== GIVEN RECORDS ==
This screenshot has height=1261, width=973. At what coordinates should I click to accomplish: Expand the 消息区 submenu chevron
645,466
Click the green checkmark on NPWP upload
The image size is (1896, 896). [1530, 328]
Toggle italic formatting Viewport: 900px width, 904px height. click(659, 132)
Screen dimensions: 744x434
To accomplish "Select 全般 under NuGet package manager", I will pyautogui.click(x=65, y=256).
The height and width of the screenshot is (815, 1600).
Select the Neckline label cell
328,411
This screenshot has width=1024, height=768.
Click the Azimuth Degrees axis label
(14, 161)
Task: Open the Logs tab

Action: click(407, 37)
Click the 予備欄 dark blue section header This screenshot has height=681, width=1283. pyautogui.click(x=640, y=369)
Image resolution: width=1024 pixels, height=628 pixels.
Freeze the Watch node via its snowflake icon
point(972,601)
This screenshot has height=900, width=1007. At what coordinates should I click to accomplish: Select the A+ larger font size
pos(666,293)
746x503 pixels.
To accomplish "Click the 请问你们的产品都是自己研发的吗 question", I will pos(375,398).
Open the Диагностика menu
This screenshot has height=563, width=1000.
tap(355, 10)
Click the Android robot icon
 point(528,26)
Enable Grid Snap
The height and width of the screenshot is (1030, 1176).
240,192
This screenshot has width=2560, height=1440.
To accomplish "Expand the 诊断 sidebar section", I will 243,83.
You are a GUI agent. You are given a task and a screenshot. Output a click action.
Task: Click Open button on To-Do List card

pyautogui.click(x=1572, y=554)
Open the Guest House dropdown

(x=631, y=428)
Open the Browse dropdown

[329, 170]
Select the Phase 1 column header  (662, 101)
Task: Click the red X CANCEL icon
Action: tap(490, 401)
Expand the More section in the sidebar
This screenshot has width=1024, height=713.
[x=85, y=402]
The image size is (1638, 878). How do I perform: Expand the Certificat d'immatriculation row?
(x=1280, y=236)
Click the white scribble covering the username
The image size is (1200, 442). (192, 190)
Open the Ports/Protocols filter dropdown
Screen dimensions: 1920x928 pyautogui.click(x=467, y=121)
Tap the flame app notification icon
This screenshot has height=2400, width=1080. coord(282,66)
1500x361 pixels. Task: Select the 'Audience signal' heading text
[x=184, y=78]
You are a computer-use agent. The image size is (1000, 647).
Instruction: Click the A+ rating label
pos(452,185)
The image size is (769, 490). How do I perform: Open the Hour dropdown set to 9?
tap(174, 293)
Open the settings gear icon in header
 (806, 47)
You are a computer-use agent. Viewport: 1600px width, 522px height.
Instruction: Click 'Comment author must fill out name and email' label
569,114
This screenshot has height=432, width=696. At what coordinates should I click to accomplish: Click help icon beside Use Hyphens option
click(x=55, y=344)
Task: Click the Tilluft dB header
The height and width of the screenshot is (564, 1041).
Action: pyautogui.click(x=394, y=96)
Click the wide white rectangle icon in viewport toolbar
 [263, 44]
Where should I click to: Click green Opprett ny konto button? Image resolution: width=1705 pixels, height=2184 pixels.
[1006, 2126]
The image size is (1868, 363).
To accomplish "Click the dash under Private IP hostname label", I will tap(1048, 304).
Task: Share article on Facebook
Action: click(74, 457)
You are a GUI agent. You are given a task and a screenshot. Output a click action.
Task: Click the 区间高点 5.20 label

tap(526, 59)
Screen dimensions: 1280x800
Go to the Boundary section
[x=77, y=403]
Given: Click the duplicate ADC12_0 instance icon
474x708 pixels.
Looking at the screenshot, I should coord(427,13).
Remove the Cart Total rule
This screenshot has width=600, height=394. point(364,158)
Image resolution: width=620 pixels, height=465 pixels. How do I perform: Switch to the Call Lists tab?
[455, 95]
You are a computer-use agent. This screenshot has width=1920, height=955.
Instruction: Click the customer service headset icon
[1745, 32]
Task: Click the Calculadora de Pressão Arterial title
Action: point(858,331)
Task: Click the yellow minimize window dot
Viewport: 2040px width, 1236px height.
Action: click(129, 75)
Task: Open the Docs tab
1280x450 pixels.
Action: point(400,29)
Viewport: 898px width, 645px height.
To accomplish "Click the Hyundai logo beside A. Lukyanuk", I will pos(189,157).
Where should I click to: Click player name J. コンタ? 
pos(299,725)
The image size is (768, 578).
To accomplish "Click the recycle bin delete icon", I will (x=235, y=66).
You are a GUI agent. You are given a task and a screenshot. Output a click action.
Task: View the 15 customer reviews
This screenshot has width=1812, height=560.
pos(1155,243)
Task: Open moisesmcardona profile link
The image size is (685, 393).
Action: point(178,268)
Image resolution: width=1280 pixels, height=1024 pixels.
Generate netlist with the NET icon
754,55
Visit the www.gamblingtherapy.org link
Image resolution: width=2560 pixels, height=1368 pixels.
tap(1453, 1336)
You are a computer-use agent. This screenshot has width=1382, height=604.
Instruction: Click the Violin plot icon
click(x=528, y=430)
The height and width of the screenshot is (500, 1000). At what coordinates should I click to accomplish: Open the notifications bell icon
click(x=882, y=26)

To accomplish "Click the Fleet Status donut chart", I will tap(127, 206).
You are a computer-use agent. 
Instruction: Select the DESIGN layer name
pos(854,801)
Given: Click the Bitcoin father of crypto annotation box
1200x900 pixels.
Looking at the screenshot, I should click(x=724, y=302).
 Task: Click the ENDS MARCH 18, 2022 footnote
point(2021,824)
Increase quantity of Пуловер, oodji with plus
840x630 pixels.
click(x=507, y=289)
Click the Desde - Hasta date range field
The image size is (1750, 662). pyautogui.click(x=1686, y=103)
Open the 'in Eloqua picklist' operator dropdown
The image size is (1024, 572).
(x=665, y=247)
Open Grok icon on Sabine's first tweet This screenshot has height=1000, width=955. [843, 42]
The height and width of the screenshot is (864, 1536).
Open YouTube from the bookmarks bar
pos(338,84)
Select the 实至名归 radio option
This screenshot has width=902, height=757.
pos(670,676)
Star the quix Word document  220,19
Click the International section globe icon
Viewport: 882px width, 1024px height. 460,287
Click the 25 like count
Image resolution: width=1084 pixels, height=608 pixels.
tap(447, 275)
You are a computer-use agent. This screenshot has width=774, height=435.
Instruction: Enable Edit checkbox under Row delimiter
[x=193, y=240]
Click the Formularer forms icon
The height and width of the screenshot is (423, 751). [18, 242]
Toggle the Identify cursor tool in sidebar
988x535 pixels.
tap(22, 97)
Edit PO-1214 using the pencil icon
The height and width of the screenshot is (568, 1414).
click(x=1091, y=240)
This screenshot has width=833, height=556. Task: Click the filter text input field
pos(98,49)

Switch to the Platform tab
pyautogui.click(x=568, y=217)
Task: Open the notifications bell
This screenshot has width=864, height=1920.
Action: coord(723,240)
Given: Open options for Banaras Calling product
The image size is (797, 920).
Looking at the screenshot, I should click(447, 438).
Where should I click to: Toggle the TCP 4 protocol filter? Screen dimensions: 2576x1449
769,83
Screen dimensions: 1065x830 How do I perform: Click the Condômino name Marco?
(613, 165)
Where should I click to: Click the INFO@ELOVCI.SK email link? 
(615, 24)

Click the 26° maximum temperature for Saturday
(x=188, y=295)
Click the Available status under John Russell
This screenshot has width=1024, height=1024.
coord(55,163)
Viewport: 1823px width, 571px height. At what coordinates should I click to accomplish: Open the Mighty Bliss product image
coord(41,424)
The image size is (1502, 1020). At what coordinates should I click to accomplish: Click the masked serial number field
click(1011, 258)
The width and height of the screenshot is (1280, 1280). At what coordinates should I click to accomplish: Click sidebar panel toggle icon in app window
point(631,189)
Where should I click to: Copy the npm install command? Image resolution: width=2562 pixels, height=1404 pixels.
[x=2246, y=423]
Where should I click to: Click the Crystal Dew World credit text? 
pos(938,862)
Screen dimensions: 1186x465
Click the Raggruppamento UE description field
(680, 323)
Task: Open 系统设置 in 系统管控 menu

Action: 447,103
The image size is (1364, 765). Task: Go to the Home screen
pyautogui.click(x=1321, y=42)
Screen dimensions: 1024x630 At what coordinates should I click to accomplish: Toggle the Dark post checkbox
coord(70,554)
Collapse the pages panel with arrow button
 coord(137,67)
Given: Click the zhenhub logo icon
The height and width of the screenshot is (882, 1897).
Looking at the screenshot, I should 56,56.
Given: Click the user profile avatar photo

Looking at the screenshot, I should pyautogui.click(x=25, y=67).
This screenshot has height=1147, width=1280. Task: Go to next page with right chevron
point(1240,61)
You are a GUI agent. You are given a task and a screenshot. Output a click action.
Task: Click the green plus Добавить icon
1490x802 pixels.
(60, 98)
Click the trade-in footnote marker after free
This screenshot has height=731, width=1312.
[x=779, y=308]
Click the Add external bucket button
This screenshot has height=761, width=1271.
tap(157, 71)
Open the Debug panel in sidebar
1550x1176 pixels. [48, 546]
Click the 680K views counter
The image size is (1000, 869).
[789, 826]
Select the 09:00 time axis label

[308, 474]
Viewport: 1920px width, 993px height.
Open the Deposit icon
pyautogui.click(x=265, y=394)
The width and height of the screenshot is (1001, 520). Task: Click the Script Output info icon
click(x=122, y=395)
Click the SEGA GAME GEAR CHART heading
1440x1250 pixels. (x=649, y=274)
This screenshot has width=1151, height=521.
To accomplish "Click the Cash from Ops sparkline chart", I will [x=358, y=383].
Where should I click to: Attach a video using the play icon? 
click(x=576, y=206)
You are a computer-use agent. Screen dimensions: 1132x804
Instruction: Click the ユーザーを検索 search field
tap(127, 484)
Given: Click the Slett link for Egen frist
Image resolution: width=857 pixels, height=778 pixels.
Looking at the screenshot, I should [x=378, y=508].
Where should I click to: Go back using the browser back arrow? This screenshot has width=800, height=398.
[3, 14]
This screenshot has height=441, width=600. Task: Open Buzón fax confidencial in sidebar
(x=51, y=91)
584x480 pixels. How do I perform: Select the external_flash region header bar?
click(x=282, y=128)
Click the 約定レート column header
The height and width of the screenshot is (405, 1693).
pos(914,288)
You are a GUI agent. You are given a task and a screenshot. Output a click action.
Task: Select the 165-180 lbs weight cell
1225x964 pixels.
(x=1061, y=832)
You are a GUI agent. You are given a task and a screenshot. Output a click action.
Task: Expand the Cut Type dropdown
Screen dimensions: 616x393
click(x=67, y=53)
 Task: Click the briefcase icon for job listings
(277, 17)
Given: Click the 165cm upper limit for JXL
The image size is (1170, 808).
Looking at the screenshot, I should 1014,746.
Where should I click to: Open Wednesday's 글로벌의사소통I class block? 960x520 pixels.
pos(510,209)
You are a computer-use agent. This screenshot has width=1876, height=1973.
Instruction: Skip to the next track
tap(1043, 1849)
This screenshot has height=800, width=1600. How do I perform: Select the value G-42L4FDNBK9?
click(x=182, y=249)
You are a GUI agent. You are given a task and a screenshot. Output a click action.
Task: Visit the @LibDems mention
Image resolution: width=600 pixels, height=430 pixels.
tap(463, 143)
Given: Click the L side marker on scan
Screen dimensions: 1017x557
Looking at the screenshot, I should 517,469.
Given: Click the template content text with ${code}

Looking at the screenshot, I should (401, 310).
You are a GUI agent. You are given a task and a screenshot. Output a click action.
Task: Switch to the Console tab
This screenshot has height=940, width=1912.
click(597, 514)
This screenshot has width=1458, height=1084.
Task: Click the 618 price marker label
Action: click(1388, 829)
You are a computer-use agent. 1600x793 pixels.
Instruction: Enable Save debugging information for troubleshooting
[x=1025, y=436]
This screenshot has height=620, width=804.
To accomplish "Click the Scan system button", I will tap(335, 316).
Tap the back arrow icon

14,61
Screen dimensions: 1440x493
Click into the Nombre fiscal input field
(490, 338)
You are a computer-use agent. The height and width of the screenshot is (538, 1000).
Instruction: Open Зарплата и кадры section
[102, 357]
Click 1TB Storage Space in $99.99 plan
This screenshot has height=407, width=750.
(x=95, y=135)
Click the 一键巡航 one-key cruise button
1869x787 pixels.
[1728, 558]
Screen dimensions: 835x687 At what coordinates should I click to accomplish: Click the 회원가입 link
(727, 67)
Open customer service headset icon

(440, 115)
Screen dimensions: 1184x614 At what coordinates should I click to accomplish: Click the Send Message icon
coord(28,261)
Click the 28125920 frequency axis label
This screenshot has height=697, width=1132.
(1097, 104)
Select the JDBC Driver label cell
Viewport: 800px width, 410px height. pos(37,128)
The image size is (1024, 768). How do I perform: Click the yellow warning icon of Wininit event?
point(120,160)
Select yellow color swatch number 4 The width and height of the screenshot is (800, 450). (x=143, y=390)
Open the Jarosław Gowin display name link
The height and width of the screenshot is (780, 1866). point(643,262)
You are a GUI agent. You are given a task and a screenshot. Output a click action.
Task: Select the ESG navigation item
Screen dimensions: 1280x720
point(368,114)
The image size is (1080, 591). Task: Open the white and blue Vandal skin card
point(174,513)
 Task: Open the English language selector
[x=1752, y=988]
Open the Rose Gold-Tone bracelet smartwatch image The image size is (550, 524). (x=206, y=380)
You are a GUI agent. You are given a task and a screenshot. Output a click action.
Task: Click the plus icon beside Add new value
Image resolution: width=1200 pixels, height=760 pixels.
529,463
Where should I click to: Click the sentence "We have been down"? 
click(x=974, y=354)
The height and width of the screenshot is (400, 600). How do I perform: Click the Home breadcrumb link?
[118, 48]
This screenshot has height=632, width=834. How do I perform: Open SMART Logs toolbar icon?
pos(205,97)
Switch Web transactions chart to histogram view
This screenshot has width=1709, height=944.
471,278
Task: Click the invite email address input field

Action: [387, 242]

== PROBLEM TO SOLVE ==
Your task is to find every line above containing the word "logo" and copy it.

== WRITTEN RESPONSE ==
To accomplish "Click the Hyundai logo beside A. Lukyanuk", I will pos(189,157).
Given: Click the zhenhub logo icon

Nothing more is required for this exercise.